# Der kleine Drecksack...



## Teichfreund (27. Mai 2008)

Lange Zeit musste ich zuschauen, wie unser frisch gemachter Rasen zerpflügt wurde. Danach waren die Rabatten dran und der Steingarten musste ebenfalls leiden. Wohin man auch schaute, überall kleine Hügel. 
Was tun fragte ich mich also nun und bestellte bei Conrad 3 Wühlmaus-und-Maulwurfschreck-Geräte. Nach etwa 4 Wochen war dann auch erst einmal Ruhe. Dachte ich jedenfalls. Fast 3 Monate war jetzt gar nichts mehr los und dann kam er wieder der kleine Dre.... 
Gestern dachte ich zunächst, es sei eine Wühlmaus, da viele Gänge direkt unter der Oberfläche gegraben wurden, was ich bisher für einen Maulwurf eher für untypisch erachtete. Und als ich so vor mich hin philosophierte, sehe ich, wie etwas die Erde im Steingarten anhebt :evil :evil :evil . Da hat er doch direkt vor meinen Augen gestoßen, obwohl 2 cm (!!!!) neben dran der Wühlmausschreck im Boden steckt. Gut, dass ich gleich einen Spaten zur Hand hatte und ihn aushebeln konnte   . War ein süßer und vor allem großer Maulwurf, den ich fangen konnte und zur Freude meines Töchterchens einige Hundert Meter weiter auf einer Wiese freilassen konnte.
Leider ist zu befürchten, dass er nicht alleine war  und weiterhin meine Arbeit im Garten zerstört.

Grüße, Markus


----------



## Dodi (30. Mai 2008)

*AW: Der kleine Drecksack...*

Hallo Markus,

ich drück Dir die Daumen, dass er nicht wiederkehrt.

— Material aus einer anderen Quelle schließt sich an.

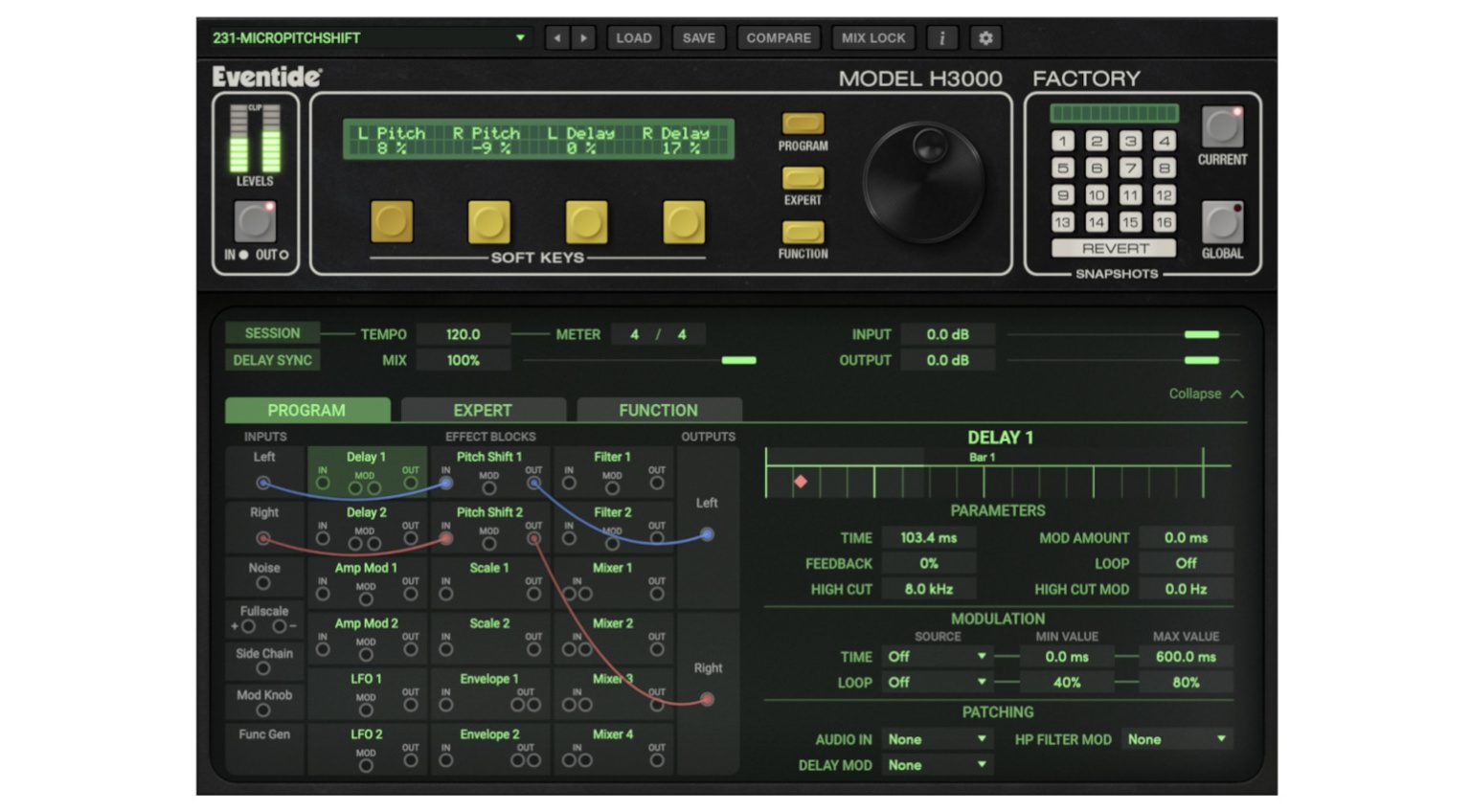Switch to the EXPERT tab
This screenshot has height=812, width=1471.
click(x=483, y=410)
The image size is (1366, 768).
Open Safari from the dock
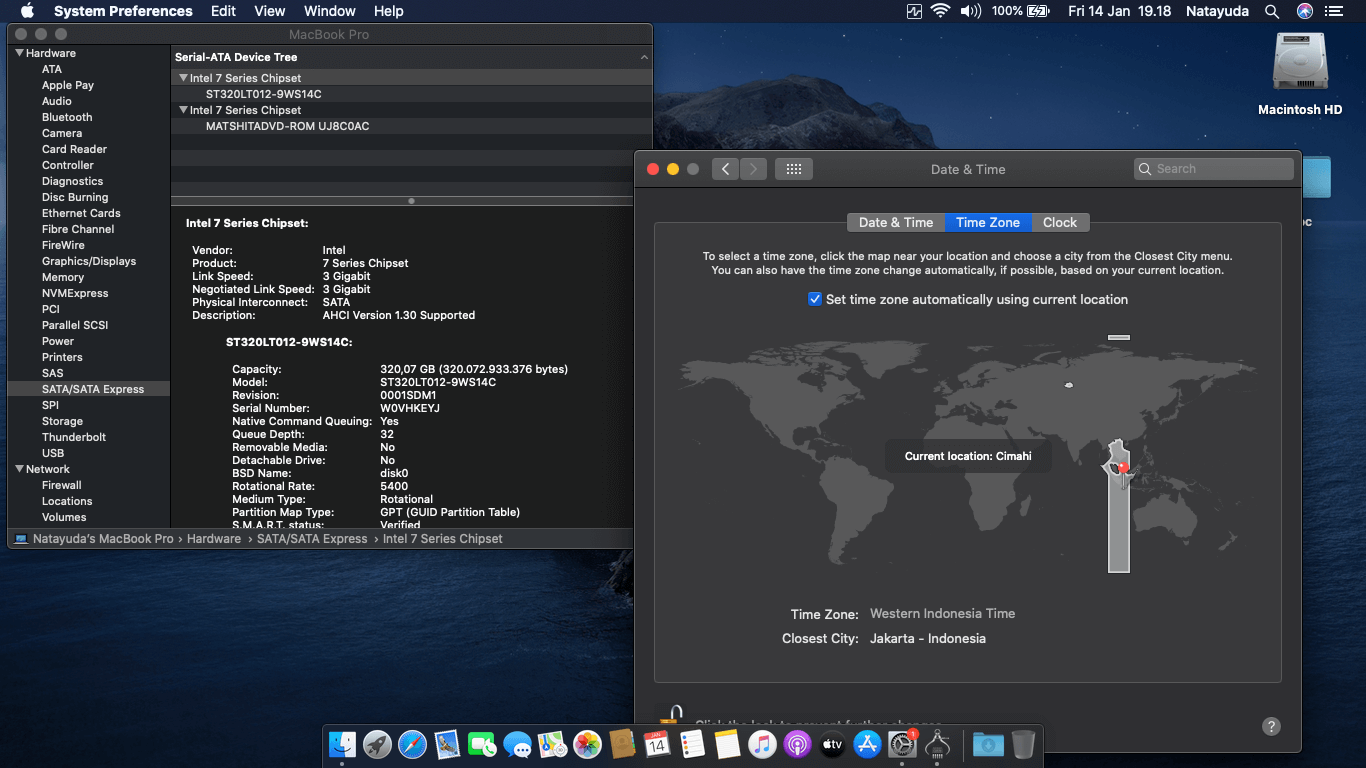point(412,744)
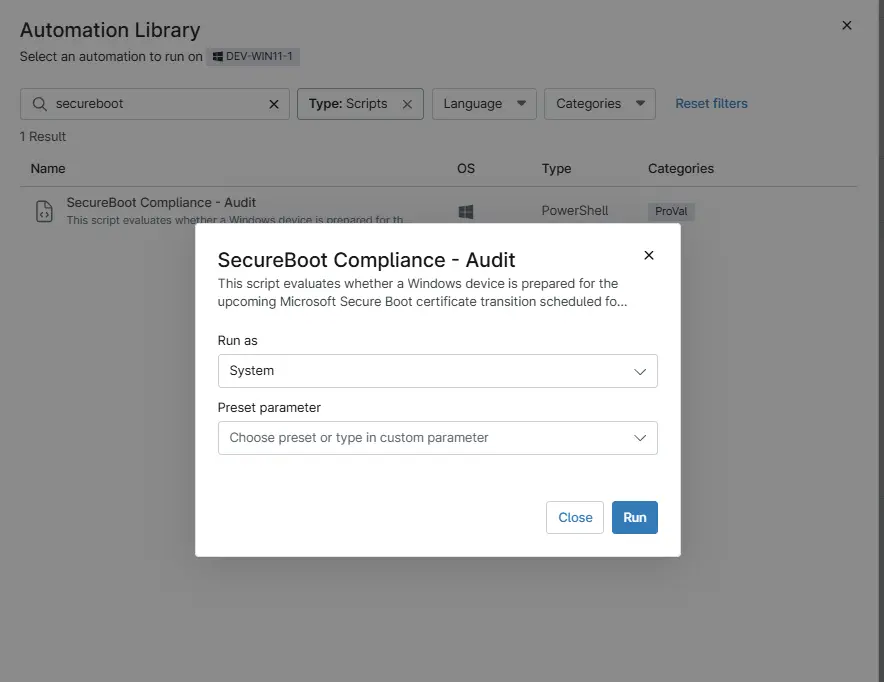Close the Automation Library panel

coord(847,25)
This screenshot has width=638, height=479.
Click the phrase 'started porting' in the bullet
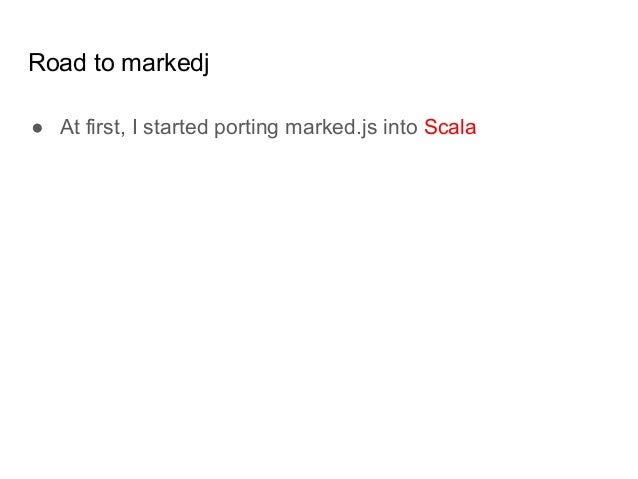pyautogui.click(x=210, y=129)
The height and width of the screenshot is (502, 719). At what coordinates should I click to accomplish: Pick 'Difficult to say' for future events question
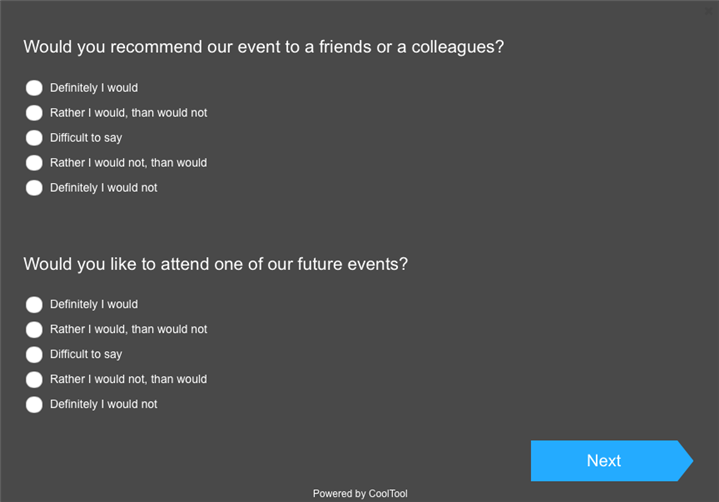coord(34,354)
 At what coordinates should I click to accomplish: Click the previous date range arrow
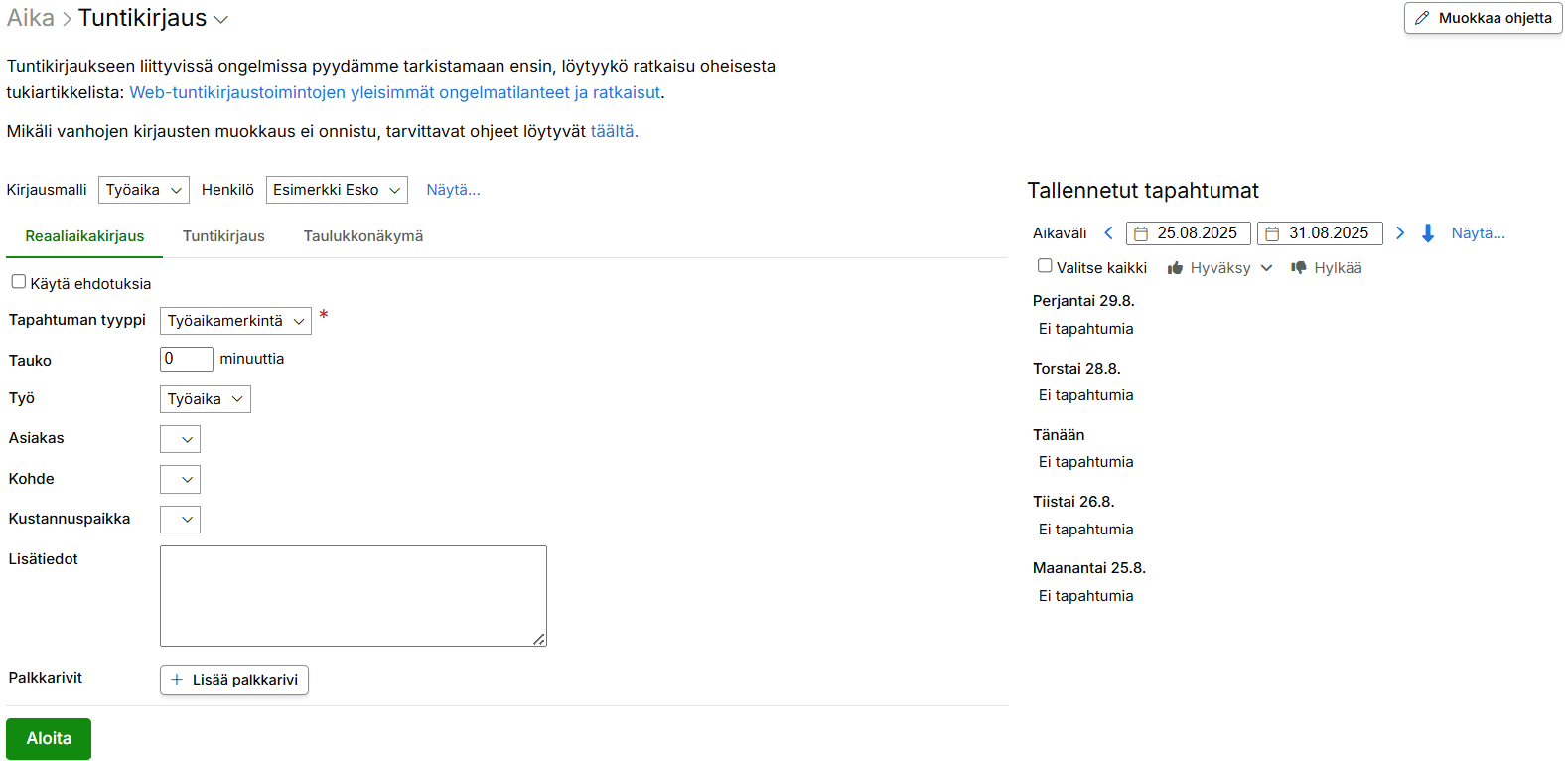pyautogui.click(x=1108, y=233)
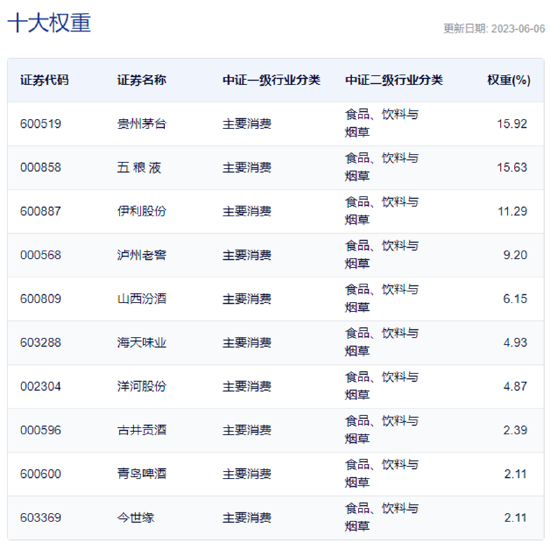Click the 十大权重 section title
This screenshot has height=542, width=550.
tap(49, 23)
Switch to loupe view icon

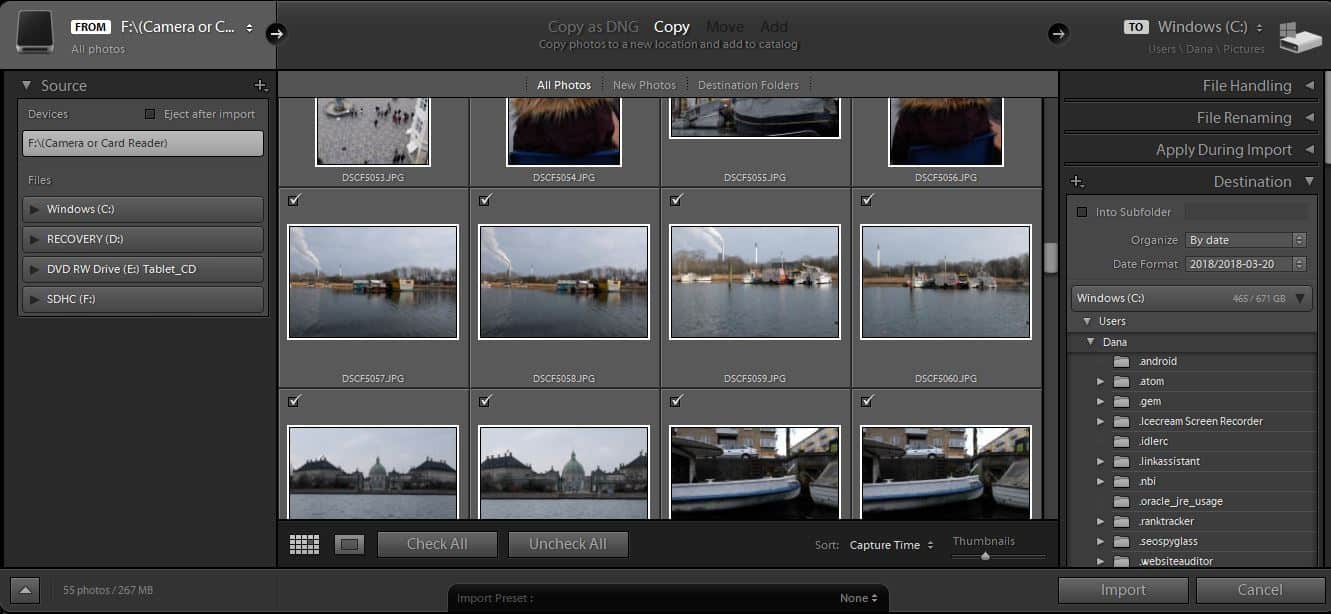click(349, 544)
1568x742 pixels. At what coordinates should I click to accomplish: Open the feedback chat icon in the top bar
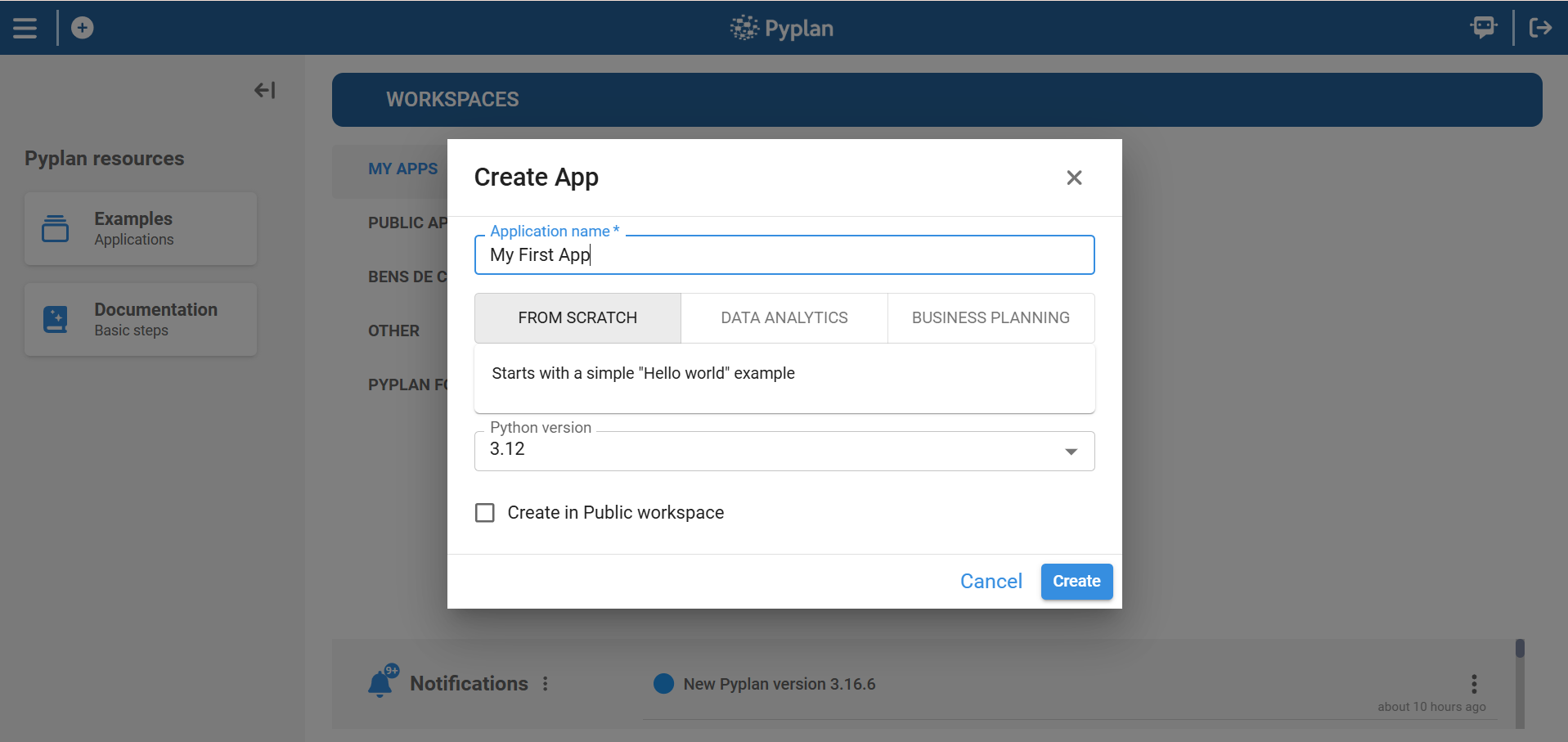(1483, 27)
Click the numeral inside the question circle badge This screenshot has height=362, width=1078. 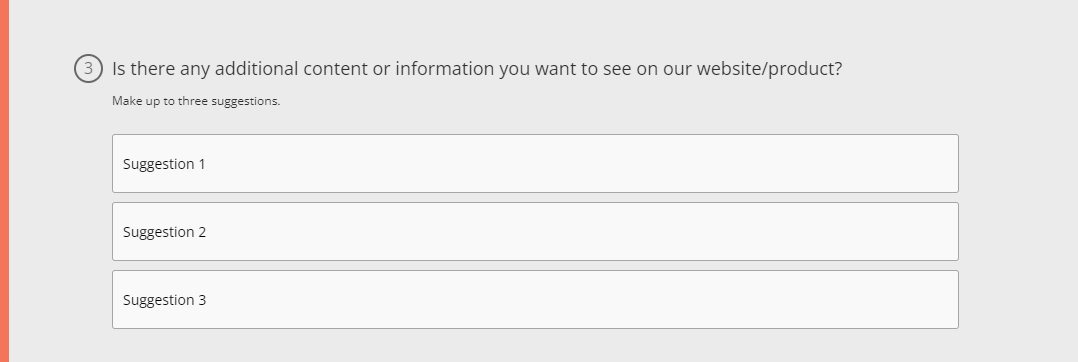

Schön anzusehen sind die Maulwürfe ja.


----------



## Teichfreund (30. Mai 2008)

*AW: Der kleine Drecksack...*

Hi Dodi,

der kehrt mit Sicherheit nicht mehr. Allerdings macht mir mehr Kummer, dass ich nicht glauben kann, dass ein einzelner Maulwurf solch eine Verwüstung hinterlassen kann. Das würde bedeuten, dass wir noch mehr davon im Garten hätten  
Aber noch bin ich jung und kann noch viele Abende und Morgenstunden auf die Jagd gehen.

Schöne Tiere sind das in der Tat. Aber bitte nicht in meinem Garten :beeten :beeten :beeten 
Grüße, Markus


----------



## Juleli (31. Mai 2008)

*AW: Der kleine Drecksack...*

Aber immer schön dran denken: Maulwürfe stehen unter Naturschutz!


----------



## Teichfreund (31. Mai 2008)

*AW: Der kleine Drecksack...*

Da hast du recht Juleli,

deswegen habe ich ihm auch nicht den nächst besten Stein aufs Hirn gedonnert, sondern das Vieh gefangen und umgesiedelt. Bei Wühlmäusen würde ich mich nicht so abplagen  

Grüße, Markus


----------



## Juleli (1. Juni 2008)

*AW: Der kleine Drecksack...*

Das ist gut!


----------